With this workflow in mind, our approach was as much as conservative as we could. We wanted to reuse CGEN code as much as possible, so we analyzed CGEN source code deeply. We started by looking at the those components that were responsible of generating the GDB simulator.

We discovered that the frontend part of CGEN could be easily reused. Frontend components tackles the problem of parsing RTL language to build an internal representation of language constructs and access their data efficiently.

So language parsing and data structures were there to be used. We could not say the same for components dealing with simulators generation.

It should be noted that GDB simulators are C programs, so CGEN was coded to emit C lines of code.

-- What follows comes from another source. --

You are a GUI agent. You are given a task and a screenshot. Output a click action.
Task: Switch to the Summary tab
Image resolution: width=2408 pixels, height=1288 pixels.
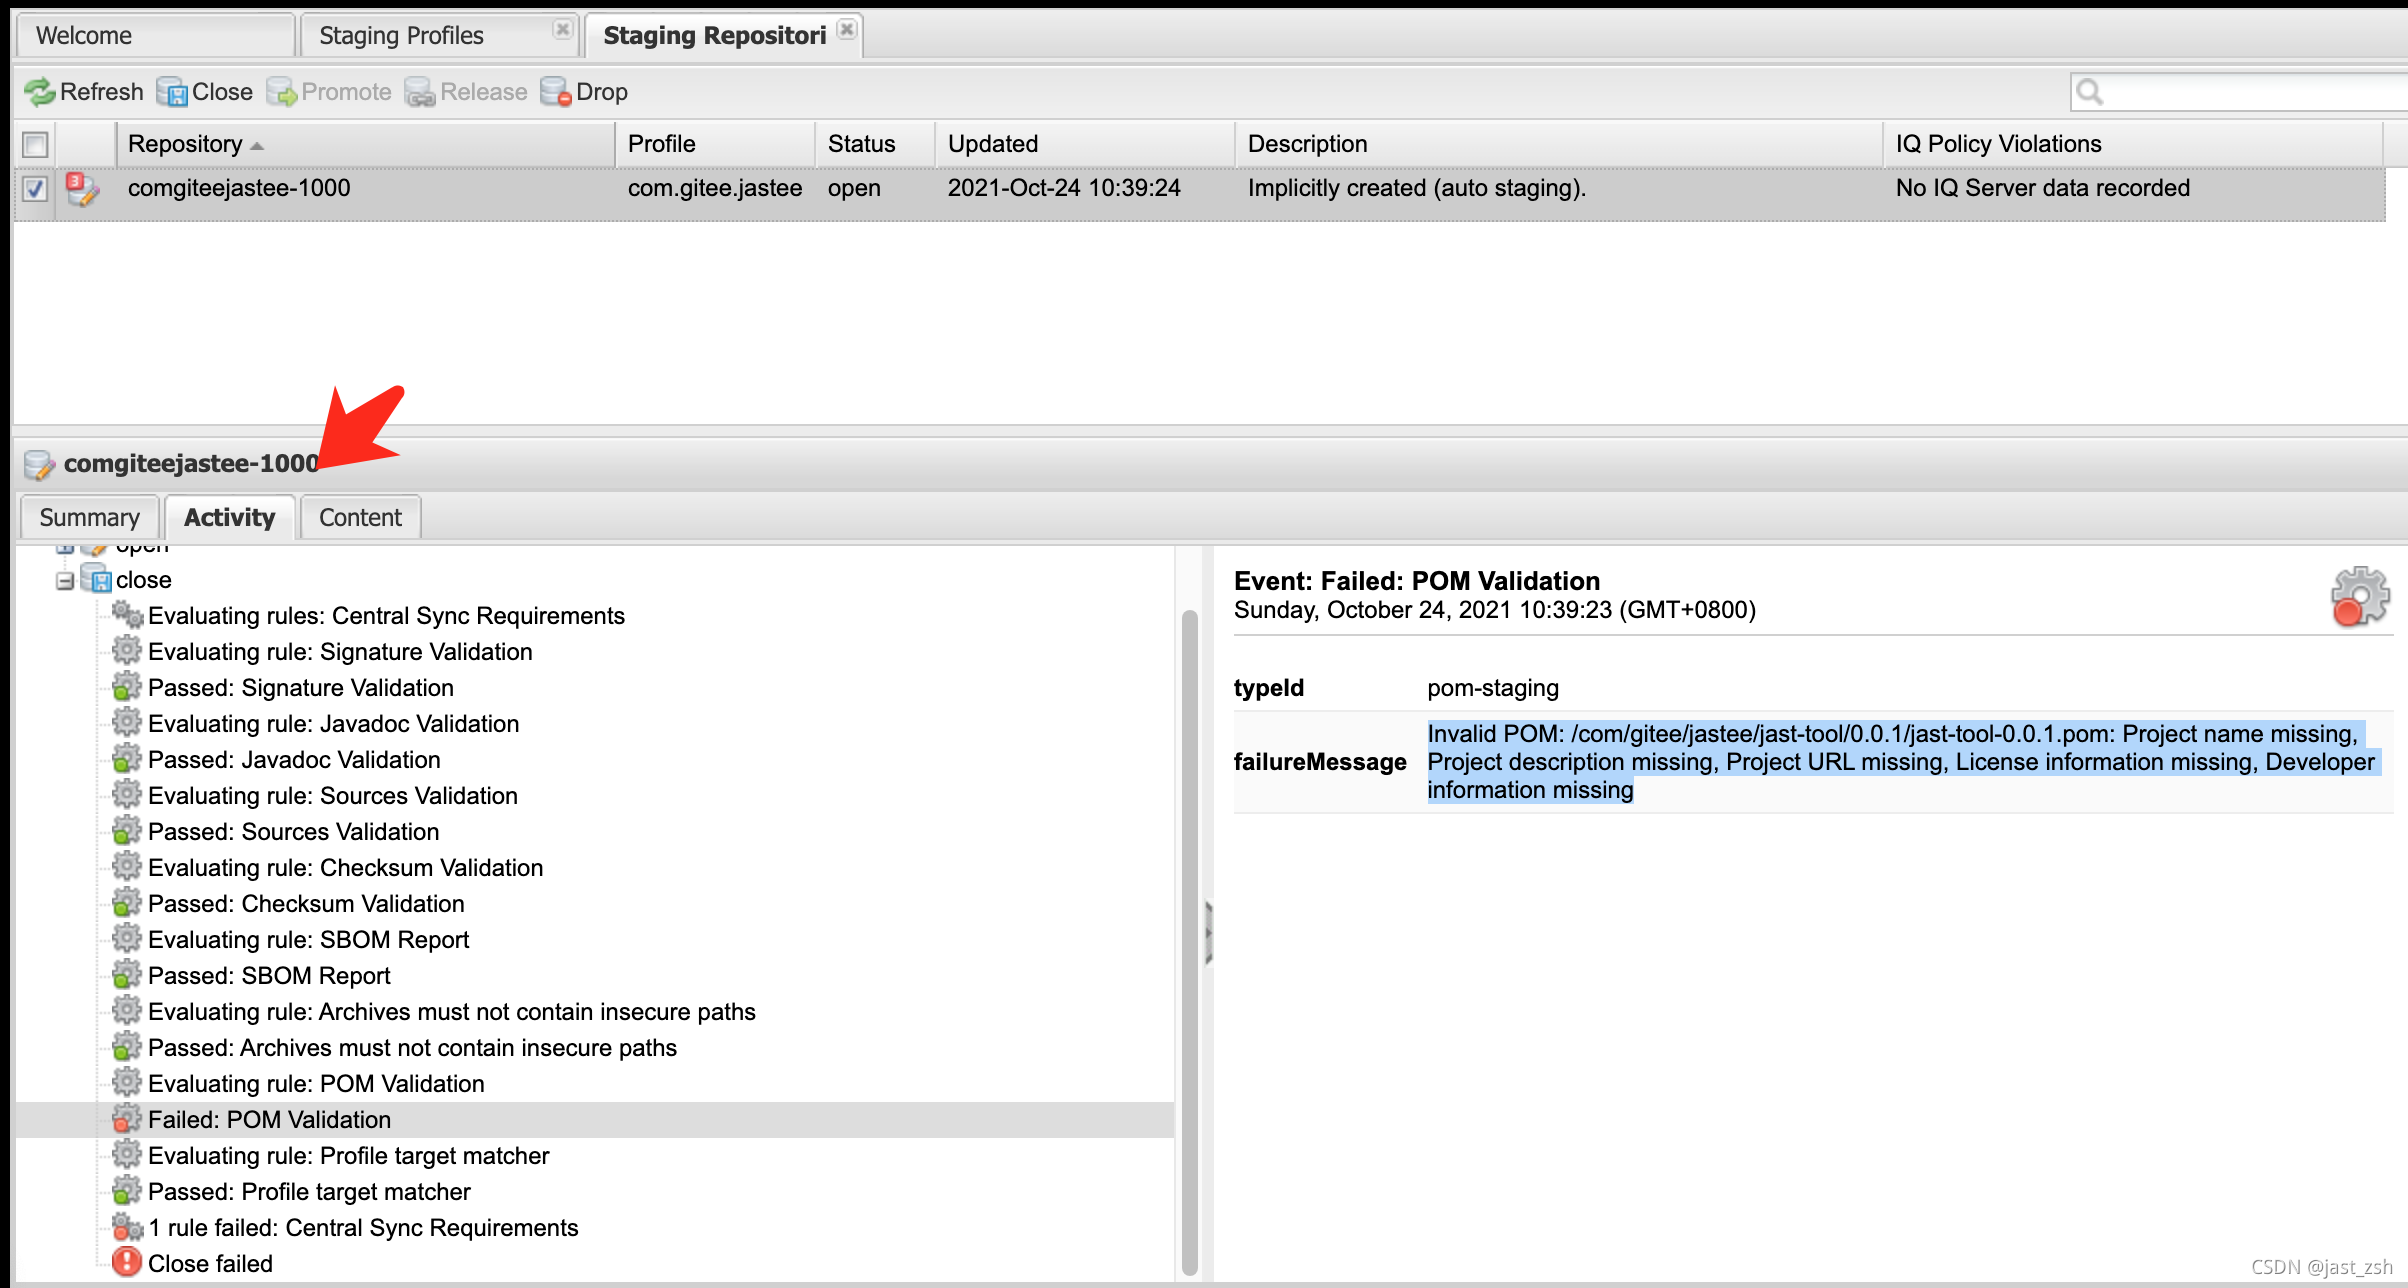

Those components would have been a great reference for the logic that drives disassembling and instruction simulation, but they were required to be completely rewritten to emit C++ code. Unfortunately the C code generation was so tightly coupled in them that we had to write a whole new set of components to address our needs. More details are provided in section 3.

#### 2.2 CGEN RTL classes

In this part of the document I want to provide an insight of Scheme classes in CGEN that represent internally the language constructs of RTL and allow the programmer to access the data written in the CPU description file.

To better understand the relationship between classes, I first present an example of the structure of an RTL description.



**Figure 1:** A graphical layout of top level RTL elements. The architecture is one of 'sparc', 'm32r', etc. Within the 'sparc' architecture, cpu-family might be 'sparc32', 'sparc64', etc. Within the 'sparc32' CPU family, the machine might be 'sparc-v8', 'sparclite', etc.



**Figure 2:** Instructions form their own hierarchy as each instruction may be supported by more than one machine

#### 2.2.1 CGEN's object system - cos.scm

Although Guile, the Scheme implementation supported by CGEN, provided an official object system in the 1.8 release, the CGEN author thought that things might have changed and he wanted to be sure not to be required to change the entire CGEN code base in case that happened. Thus he decided to implement his own object system and we must deal with it. I'm going to give a presentation of those feature that you might come across while working on CGEN codebase and you might need to know.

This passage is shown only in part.